**SET PROBLEM**. Reproduce the data word for word, starting with its first line and going on through the line that contains "click(713, 292)".

**RECORDS FOR PROCESSING**.
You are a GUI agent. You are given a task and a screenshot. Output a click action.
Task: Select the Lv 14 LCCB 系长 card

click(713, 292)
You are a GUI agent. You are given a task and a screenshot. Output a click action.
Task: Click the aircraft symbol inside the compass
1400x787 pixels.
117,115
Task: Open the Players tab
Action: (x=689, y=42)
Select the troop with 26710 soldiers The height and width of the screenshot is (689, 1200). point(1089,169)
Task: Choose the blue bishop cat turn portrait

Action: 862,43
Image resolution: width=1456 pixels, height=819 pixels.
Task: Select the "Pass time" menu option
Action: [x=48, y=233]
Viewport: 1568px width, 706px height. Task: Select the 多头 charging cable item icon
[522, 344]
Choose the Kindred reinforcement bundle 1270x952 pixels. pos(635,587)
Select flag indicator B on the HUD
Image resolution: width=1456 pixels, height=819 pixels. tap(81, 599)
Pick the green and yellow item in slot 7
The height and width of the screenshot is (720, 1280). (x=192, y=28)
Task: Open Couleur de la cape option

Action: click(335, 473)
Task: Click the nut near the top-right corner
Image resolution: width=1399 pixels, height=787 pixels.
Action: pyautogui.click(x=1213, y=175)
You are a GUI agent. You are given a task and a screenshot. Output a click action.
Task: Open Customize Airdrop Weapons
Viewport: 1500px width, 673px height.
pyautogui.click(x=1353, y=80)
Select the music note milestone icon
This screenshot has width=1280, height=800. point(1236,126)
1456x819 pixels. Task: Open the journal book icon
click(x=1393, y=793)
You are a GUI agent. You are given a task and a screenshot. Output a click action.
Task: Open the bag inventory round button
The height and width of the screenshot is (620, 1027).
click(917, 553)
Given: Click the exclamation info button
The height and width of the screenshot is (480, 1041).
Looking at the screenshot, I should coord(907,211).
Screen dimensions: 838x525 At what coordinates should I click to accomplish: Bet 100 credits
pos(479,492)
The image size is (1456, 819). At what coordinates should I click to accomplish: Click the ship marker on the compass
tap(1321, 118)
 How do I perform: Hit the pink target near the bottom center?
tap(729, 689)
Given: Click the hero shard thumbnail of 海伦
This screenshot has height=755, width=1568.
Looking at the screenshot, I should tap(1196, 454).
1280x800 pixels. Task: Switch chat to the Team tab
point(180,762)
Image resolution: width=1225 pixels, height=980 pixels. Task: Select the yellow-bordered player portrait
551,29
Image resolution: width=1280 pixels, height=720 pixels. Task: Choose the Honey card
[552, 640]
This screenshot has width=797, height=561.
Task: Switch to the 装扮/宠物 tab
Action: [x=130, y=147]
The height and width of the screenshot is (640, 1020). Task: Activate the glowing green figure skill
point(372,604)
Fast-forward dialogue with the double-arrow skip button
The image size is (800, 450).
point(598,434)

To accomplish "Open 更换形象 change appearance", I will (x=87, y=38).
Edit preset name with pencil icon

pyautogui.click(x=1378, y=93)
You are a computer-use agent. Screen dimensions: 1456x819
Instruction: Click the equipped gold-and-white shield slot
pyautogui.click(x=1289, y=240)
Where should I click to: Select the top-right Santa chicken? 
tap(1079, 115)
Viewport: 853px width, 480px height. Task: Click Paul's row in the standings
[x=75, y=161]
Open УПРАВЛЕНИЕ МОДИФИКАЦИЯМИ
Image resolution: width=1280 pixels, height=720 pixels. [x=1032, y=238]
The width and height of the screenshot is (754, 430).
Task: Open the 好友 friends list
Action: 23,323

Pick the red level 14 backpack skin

**OUTPUT OF THE TASK**.
You are a GUI agent. You are given a task and a screenshot. Output a click action.
Task: Select the Lv 14 LCCB 系长 card

click(713, 292)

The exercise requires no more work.